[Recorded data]

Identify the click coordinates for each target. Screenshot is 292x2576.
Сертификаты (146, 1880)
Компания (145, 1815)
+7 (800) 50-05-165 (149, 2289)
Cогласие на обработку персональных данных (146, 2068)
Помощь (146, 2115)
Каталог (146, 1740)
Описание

PROBLEM DESCRIPTION
All of the records above should be given again exactly as written.

RESULT FOR THIS EXERCISE
Identify the click coordinates for each target. Screenshot is 292x2576.
Сертификаты (146, 1880)
Компания (145, 1815)
+7 (800) 50-05-165 (149, 2289)
Cогласие на обработку персональных данных (146, 2068)
Помощь (146, 2115)
Каталог (146, 1740)
Описание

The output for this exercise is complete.